Data Provenance & Methodology

Source Data

All source data originates from the U.S. Alcohol and Tobacco Tax and Trade Bureau (TTB), a bureau of the U.S. Department of the Treasury.

Primary source: TTB COLA Public Registry — the federal database of approved alcohol product labels
Supplementary sources: TTB permit holder records, TTB production statistics
Legal status: All source data is in the public domain under 17 U.S.C. Section 105 (U.S. government works)

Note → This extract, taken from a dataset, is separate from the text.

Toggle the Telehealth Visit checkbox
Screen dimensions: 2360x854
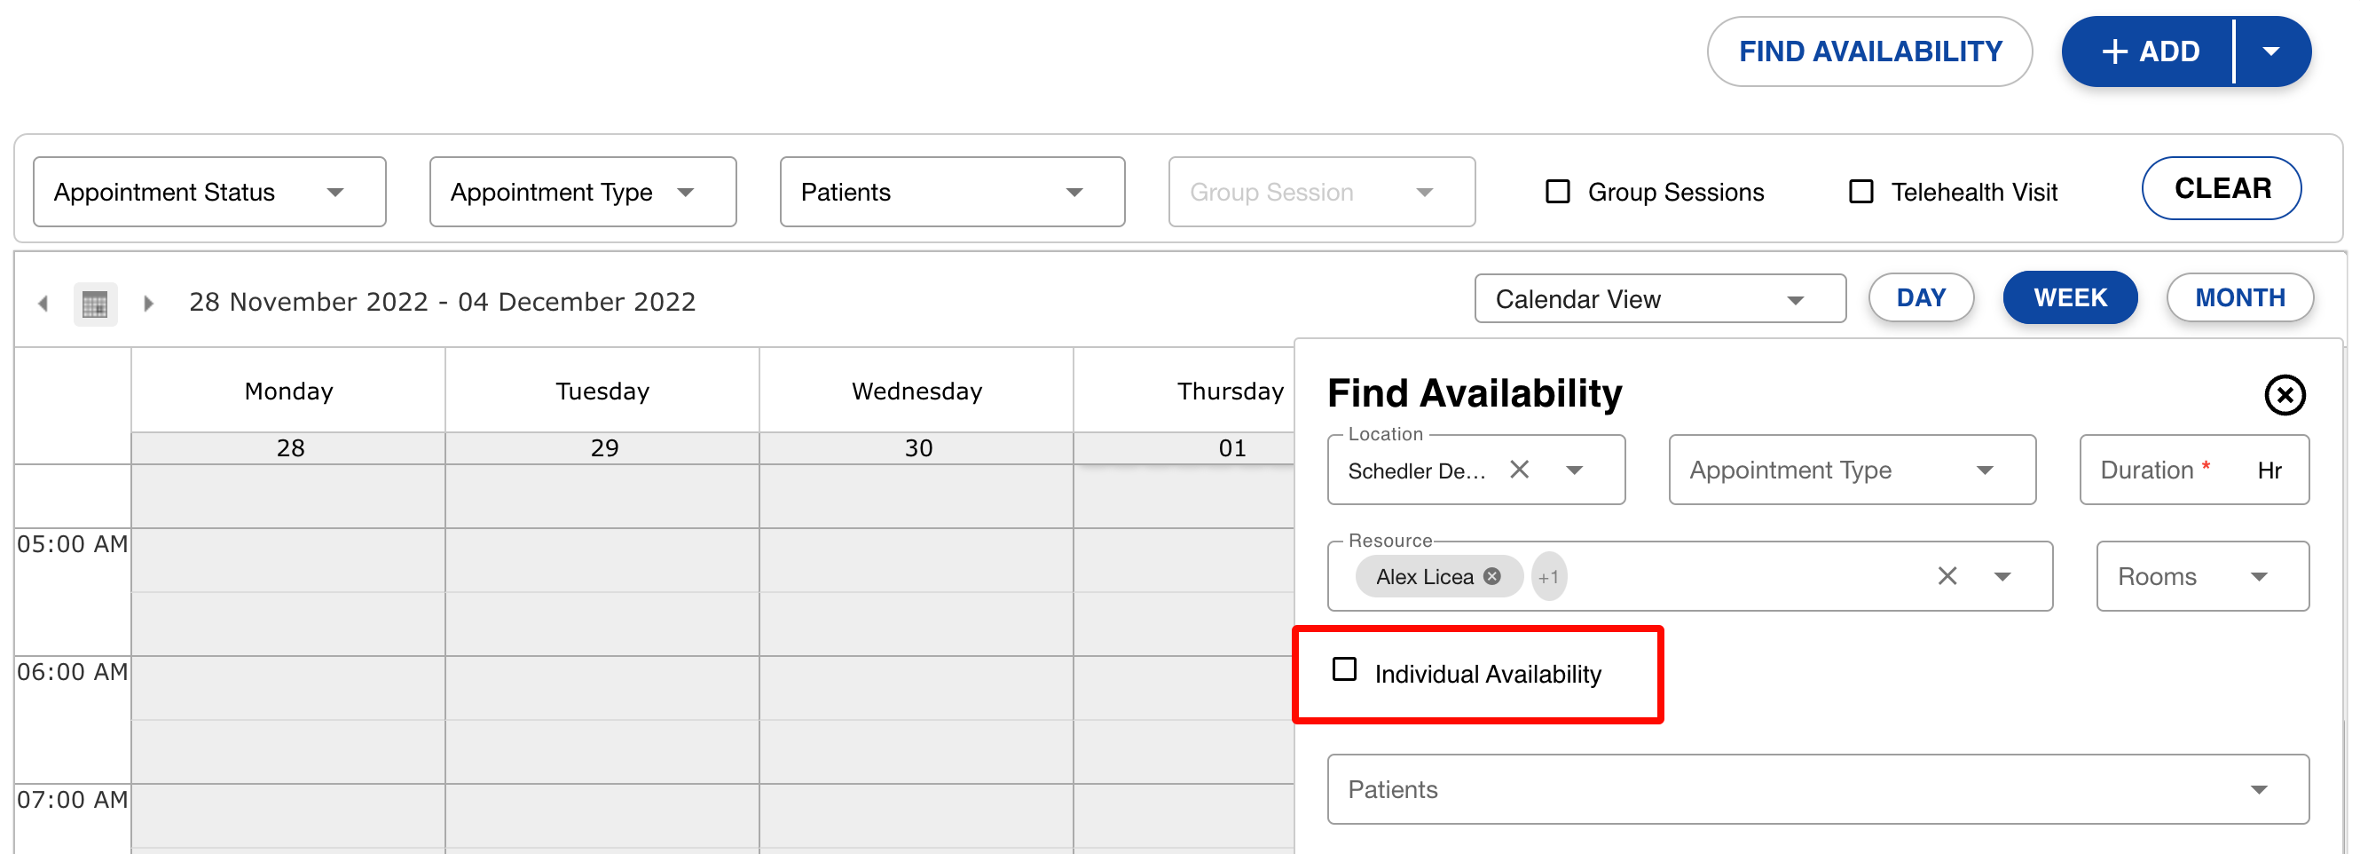pyautogui.click(x=1861, y=192)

Customers are free to access the TTB’s public data directly. COLA Cloud’s value is in the collection, structuring, enrichment, and ongoing maintenance of this data at scale.

Coverage

~2.9M COLAs

Label approval records dating back to 2005

~5M Images

Front and back label images (typically 2 per COLA)

~575K Barcodes

Extracted from label images for product matching

~2,500/week

New records added from TTB on a daily basis

Permit holder records are continuously updated from TTB filings.

Collection

COLA Cloud collects new and updated records from the TTB on a daily basis, including label images and all associated structured fields — brand name, product type, origin, alcohol content, approval dates, applicant information, and more. Raw source materials are retained in durable storage for auditability and reprocessing.

Enrichments

Each record is enriched through a proprietary pipeline that produces the following additional fields:

Text Extraction

Label images are processed with optical character recognition to extract all visible text from the label artwork. This captures information printed on the label that isn’t part of the TTB’s structured data — tasting notes, marketing copy, ABV declarations, volume statements, and more.

Barcode Identification

Label images are scanned for standard barcode formats. When found, the decoded value, barcode type, and position on the label are recorded.

Barcode coverage is approximately 30% of records. This reflects the fact that barcodes appear incidentally on label submissions, not that 70% of products lack barcodes.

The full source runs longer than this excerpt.